Tax experts are warning that the Inland Revenue's decision to drop two landmark tax cases last week is a sign that it is starting to put company's accounting policies under the microscope.
The Revenue’s decision to drop the Herbert Smith and Jenners cases on claiming tax deductions for provisions was widely applauded last week as a sign of its willingness to accept closer alignment between accounting profits and taxable profits.
Frank Haskew, technical manager at the English ICA’s tax faculty, described the decision as brave and commended the Revenue for facing the issue ‘head on’.
But he warned: ‘The Revenue is taking a much greater interest in accounting. It has been hiring more accountants so it knows what it is talking about. It has woken up to the idea that the application of accounting standards is a major area it should be looking at.’

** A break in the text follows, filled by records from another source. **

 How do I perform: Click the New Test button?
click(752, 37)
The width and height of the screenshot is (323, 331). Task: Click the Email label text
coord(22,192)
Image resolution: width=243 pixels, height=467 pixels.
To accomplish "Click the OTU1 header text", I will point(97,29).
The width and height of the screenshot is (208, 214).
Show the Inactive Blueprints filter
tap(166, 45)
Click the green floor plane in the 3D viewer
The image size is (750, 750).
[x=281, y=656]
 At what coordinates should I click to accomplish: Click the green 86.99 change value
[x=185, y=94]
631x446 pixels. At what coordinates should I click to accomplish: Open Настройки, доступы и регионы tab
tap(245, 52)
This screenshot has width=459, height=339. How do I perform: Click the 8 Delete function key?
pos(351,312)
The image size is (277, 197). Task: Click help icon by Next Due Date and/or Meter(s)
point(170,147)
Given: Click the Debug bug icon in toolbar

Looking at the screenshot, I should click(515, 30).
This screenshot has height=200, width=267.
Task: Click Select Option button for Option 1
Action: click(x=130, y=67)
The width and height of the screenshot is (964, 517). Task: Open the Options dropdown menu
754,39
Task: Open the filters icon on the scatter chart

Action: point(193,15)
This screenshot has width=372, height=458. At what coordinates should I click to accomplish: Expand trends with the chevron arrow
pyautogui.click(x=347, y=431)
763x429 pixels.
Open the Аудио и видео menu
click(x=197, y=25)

He also predicted further changes in tax law bringing tax treatment of a company’s earnings and expenditure closer to the accounting treatment. Iain Stewart, tax partner at KPMG, said the move was particularly good news for construction and engineering companies, which often have to make provisions in their accounts for losses on long-term contracts.
The Revenue said that in future it will largely follow the accounting treatment for provisions. It has also confirmed that provisions correctly made under FRS12 are tax deductible except where there are specific rules to the contrary.
Herbert Smith, a law firm, wanted to taxable profits by forecasting losses on rental income from surplus property. Edinburgh retail store Jenners wanted to claim a tax deduction for a future repairs provision.